Cierto que, como decía el maestro Samuel Gili Gaya, participamos poco en la creación innovadora de la ciencia y de la tecnología contemporáneas; que vivimos en gran parte de lo que otros países inventan y propagan; y que las operaciones y los conceptos científicos nos llegan importados con los nombres y los verbos de origen. Pero, repito hasta la fatiga, tenemos receptividad.

Nuestra lengua es abierta al lenguaje de la tecnología, al de la cibernética. Por lo mismo, es deber de nuestra comunidad académica tomar más en serio la investigación científica, explorar con más ahínco en la ciencia y en la tecnología, y comunicar estos resultados en un buen español; y es deber de nuestras Academias mantener su capacidad de búsqueda, análisis e incorporación, abiertas a las mutaciones de la ciencia y la tecnología.

La Real Academia Española, por boca de su director don Víctor García de la Concha, ha expresado que existe esa tarea pendiente para las Academias de habla hispana: recoger el habla de los otros nueve décimos de hispanohablantes de allende el mar y recoger la terminología científica y técnica para que cada nueva edición del Diccionario sea reflejo de la realidad del español en la era del conocimiento. Sabemos que en el nuevo Diccionario se eliminaron 14.000 palabras obsoletas y se incorporaron 20.000. Lo que demuestra sincronidad de nuestra lengua con el tiempo en busca del vocablo certero y elegante, antes de que los extranjerismos se aclimaten como calcos o como préstamos o como xenismos. Sólo admiración tenemos en América y el Caribe frente al fértil quehacer de la Real Academia Española. Empero, permítanme evocar mi reflexión ante el entonces director, don Dámaso Alonso, sobre la justicia de calificar de españolismo en el DRAE los barbarismos perpetrados en España contra nuestra lengua, al modo como con razón se tilda de argentinismo, mexicanismo o colombianismo, los atentados que nosotros cometemos contra ella. Se haría, así, labor pedagógica válida erga omnes y se evitaría la perplejidad de aquel indiecito maya —evocada por el mexicano Miguel León Portilla en Zacatecas—, al ver un libro del conquistador español: «Ah, ¿y es que los españoles también tienen libros, como nosotros?».

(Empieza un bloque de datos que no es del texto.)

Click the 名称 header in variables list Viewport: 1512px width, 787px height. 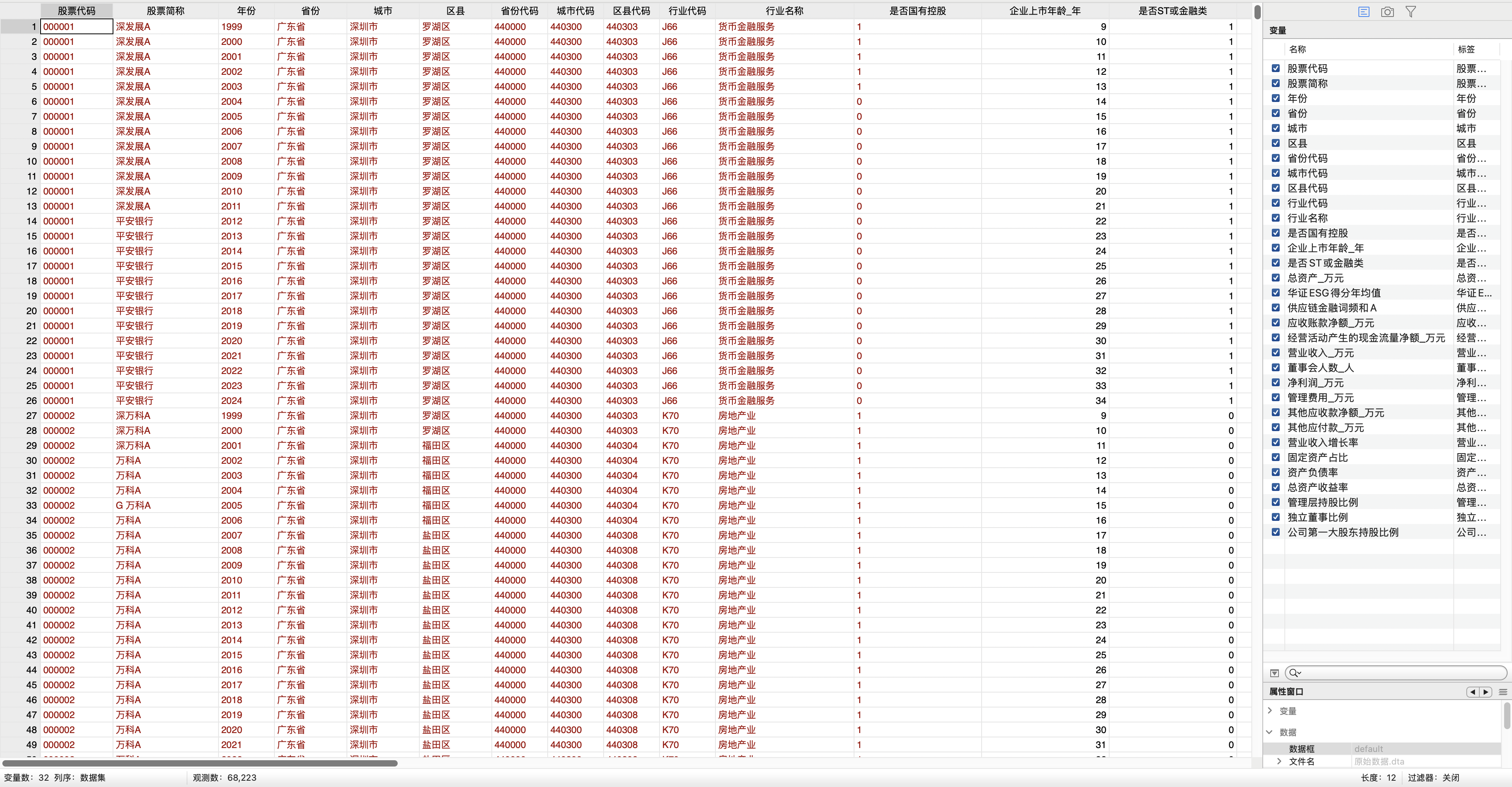click(x=1297, y=49)
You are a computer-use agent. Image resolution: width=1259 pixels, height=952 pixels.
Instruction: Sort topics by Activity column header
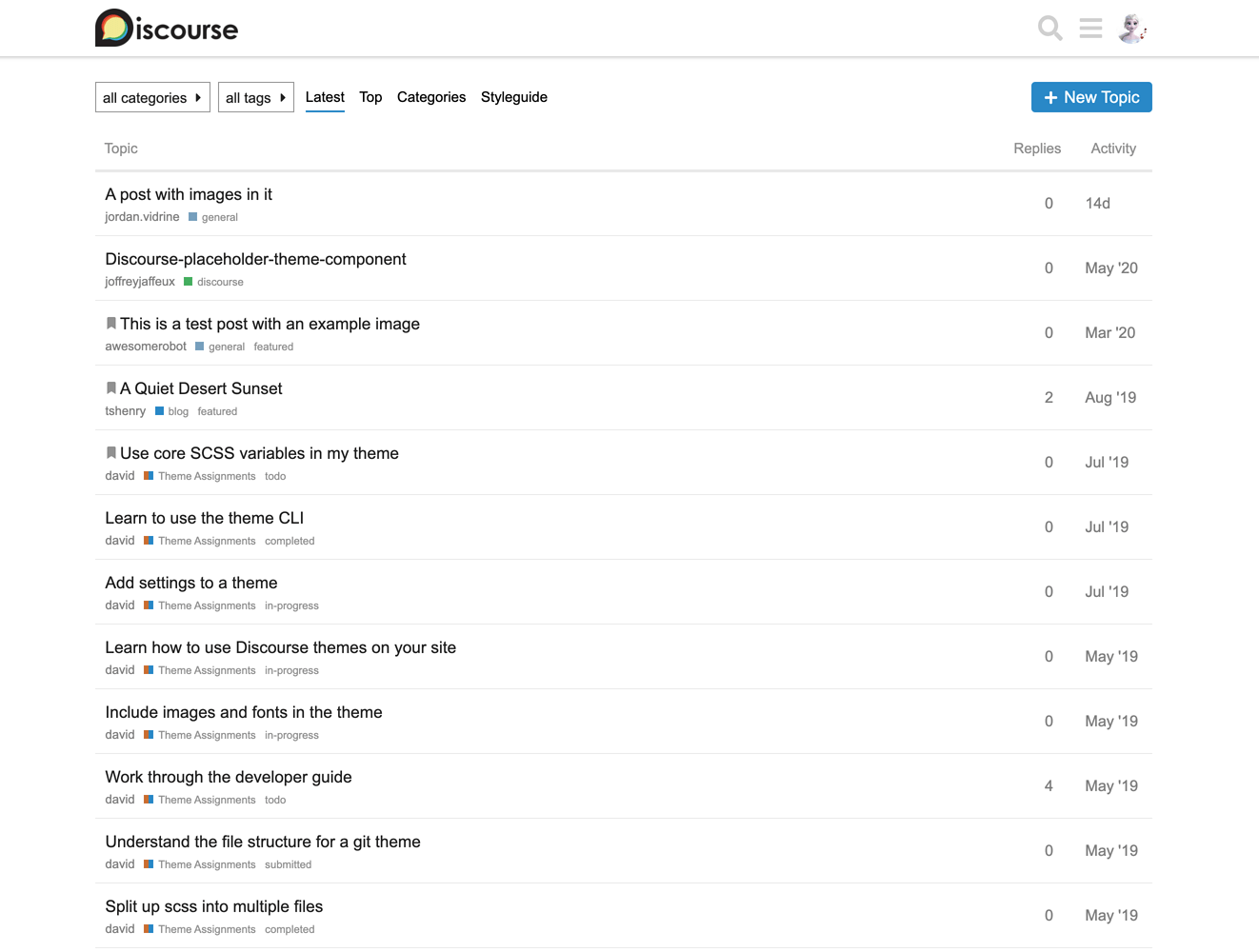tap(1112, 149)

En las exequias de Max Planck, dijo Eistein que las puertas del santuario del conocimiento sólo se abren para quienes buscan un mundo inteligible fundado en la razón; y que están cerradas para quienes tocan a ellas con propósitos de codicia o vanidad. Nuestra vanidad y nuestra codicia de hispanoparlantes están en libretos que nos abren las puertas del conocimiento, porque es vanidad abierta y solidaria de la lengua que hablamos y codicia de que la hablen muchos más. Con razón escribía don Pedro Salinas que «está el hombre junto a su lengua como en la margen de un agua un estanque que tiene en el fondo joyas y predrerías, misterioso tesoro celado».